I went right to my tent and lay on my sleeping bag.

I didn’t read. I didn’t listen to music. I didn’t sleep. I just lay there.

It was like having the wind knocked out of my lungs, only it was taking hours instead of a few seconds for them to reinflate. Until I remembered something.

The moon last night.

It had been large and only a few degrees shy of perfectly round.

I sat up and turned on my phone. The weather app confirmed what I was hoping. The full moon was tonight. In fact, according to the app, it was already out.

Whenever there was a full moon while Luke and I were in Base Camp, we had a tradition of hiking to the top of the neighboring hill, Kala Pattar, to watch the sunset.

I popped outside with my phone open to the Circ app. Indeed, the moon had already risen in the blue sky and was a perfect, ghostly sphere over Pumori. I started the Circ with a view of the moon and then tipped the camera straight up into the sky, arcing over the top of Base Camp. Then I lowered it to the barren black rock of Kala Pattar. After skimming south along its humpbacked ridge, I swung the screen back up into the blue sky and around to the moon. The Circ pinged and closed.

Back inside my tent, I added #YCCM to the Circ. But to actually hit send was risky.

It was one thing for Luke to swing by our camp with a fellow guide but quite another for me to blatantly summon him over the internet in our game of You Can’t Catch Me that seemed to have already had its end.

Likely, he wouldn’t come. He was a guide. He had stuff to do. And he probably wouldn’t even see the Circ until hours from now, after he didn’t come.

But at the moment, with my entire life and future in upheaval, I was reckless. I longed for nothing more than to be near him right now, so I released the Circ.

I would be hiking Kala Pattar tonight, regardless of whether he joined me, so I put on my boots and stuffed some protein bars, a water bottle, a headlamp, and extra layers of clothes into a small backpack. I took off on the trail right away so that I’d be out of Base Camp before Dad’s daily meeting with the Sherpas was over.
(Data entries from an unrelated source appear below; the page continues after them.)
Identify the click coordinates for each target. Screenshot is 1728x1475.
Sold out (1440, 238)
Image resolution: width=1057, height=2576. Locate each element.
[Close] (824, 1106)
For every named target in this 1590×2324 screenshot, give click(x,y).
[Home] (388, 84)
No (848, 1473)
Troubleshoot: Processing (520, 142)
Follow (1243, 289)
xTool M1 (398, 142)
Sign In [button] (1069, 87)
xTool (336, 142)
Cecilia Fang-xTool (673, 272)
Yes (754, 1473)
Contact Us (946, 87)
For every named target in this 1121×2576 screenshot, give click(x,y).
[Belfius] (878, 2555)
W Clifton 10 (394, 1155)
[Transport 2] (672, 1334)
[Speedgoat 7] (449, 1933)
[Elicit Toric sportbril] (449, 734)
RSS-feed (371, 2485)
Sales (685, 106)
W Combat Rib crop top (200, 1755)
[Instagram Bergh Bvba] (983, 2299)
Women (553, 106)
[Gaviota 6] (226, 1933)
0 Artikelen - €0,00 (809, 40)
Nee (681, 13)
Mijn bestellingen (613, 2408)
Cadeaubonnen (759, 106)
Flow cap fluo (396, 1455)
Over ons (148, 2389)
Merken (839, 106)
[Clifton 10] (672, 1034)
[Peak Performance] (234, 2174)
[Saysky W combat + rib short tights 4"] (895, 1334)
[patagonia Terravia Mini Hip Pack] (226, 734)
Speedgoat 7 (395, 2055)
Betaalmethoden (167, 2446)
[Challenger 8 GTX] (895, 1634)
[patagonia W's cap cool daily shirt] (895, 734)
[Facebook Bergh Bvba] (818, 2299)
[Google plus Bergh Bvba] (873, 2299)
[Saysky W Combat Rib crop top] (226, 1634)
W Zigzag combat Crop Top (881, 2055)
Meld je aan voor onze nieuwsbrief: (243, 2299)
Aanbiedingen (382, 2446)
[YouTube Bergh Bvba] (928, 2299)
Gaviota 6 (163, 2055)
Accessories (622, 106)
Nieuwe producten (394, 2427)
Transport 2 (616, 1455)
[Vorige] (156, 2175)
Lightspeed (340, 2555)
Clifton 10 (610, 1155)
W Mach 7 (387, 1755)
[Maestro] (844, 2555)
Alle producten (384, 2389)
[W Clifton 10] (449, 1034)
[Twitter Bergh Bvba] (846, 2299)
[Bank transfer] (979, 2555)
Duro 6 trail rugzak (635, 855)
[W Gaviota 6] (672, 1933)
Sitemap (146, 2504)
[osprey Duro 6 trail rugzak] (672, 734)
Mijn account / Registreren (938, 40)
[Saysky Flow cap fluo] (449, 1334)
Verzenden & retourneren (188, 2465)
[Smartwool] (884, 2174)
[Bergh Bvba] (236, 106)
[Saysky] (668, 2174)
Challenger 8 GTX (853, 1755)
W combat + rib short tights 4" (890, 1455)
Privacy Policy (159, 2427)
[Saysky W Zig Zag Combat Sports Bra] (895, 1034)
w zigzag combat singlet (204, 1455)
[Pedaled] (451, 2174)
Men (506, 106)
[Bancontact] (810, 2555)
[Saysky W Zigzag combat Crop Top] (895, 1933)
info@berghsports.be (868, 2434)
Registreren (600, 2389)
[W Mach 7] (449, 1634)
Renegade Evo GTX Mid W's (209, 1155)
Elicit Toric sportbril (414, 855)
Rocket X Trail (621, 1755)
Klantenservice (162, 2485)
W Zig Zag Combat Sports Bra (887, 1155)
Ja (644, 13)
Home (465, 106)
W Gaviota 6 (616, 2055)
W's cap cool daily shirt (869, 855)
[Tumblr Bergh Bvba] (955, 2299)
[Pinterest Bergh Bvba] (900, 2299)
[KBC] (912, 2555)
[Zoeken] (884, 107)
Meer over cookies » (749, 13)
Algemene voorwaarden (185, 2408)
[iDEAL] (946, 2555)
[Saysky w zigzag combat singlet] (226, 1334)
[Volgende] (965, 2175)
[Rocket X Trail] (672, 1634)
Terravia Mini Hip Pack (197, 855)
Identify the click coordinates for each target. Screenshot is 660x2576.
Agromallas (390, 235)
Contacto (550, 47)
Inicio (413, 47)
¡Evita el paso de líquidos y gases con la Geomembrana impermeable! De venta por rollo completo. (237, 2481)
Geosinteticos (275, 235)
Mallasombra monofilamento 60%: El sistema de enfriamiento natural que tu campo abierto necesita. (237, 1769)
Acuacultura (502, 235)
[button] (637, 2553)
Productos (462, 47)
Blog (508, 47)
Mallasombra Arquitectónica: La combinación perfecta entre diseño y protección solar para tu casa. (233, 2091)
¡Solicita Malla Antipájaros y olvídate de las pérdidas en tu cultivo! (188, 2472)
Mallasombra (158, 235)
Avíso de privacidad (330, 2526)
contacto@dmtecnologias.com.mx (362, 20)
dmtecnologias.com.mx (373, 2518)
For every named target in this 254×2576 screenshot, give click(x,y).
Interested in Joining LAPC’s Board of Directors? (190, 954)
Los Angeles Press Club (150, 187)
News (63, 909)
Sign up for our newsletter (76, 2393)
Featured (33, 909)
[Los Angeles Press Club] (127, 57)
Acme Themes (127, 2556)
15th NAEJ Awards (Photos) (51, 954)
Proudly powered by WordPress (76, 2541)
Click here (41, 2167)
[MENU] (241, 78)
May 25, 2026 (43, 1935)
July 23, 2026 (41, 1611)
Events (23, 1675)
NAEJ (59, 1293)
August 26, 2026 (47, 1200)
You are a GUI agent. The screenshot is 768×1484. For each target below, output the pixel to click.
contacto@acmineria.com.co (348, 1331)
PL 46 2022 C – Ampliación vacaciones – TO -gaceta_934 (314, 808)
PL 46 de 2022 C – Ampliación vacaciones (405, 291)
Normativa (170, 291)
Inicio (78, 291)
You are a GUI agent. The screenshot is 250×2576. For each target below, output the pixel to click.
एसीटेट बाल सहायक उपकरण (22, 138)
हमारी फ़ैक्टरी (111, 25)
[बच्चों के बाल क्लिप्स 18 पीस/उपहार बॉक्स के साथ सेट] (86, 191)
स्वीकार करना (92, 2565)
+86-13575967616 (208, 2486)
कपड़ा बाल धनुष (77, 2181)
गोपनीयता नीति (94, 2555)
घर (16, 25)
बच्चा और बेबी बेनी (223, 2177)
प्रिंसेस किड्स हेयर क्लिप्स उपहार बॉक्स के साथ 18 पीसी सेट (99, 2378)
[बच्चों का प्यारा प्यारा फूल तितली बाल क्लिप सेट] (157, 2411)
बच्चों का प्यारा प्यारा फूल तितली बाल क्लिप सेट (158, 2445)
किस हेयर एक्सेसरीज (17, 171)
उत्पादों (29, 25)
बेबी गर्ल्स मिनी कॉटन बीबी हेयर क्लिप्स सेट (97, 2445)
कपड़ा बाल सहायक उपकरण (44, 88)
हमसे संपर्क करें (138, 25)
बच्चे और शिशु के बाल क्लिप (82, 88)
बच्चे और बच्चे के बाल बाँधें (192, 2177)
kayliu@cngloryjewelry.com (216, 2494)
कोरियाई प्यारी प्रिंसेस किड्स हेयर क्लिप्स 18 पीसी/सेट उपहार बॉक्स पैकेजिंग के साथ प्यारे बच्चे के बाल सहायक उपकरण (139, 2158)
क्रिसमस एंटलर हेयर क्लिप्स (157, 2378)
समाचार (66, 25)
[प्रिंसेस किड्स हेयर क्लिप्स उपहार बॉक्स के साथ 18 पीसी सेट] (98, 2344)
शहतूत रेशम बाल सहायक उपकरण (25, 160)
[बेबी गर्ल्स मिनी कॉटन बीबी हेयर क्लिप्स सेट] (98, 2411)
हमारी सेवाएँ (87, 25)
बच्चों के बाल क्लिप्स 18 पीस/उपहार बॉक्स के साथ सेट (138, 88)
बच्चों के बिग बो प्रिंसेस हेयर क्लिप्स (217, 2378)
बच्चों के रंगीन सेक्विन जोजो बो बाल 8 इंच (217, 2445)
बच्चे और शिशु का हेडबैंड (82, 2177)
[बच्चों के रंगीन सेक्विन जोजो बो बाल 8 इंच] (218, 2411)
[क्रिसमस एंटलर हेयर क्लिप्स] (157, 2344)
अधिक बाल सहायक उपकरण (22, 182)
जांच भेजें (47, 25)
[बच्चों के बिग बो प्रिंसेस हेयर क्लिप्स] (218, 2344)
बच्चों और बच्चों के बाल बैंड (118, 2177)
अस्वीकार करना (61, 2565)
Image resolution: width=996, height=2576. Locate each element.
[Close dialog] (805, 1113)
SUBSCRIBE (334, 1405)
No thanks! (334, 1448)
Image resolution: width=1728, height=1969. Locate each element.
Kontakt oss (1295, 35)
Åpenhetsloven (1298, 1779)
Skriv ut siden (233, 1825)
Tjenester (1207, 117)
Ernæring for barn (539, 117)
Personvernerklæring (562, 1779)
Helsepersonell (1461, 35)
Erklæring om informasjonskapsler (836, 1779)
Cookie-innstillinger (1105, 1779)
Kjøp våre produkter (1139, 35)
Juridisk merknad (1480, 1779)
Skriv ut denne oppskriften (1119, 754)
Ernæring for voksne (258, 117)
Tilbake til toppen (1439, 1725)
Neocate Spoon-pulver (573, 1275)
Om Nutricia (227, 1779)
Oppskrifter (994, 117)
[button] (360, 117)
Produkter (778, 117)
Once I reached the turnoff for Kala Pattar, I dropped my pace to a crawl. I hadn’t heard the ping of a Circ come in as of the last point I would have been connected to internet, but I didn’t let this bother me. If Luke got the Circ, and if he was free, and if he wanted to, he’d catch up.

I hadn’t made it five minutes into the grind of the thick gravel when someone grabbed my shoulders from behind.

It was Luke, in an attempt to scare me. My insides grew warm.

“You know better than to hike alone with both your earbuds in.” His tone was scolding, but when I spun around, his eyes were crinkly and his dimples deep.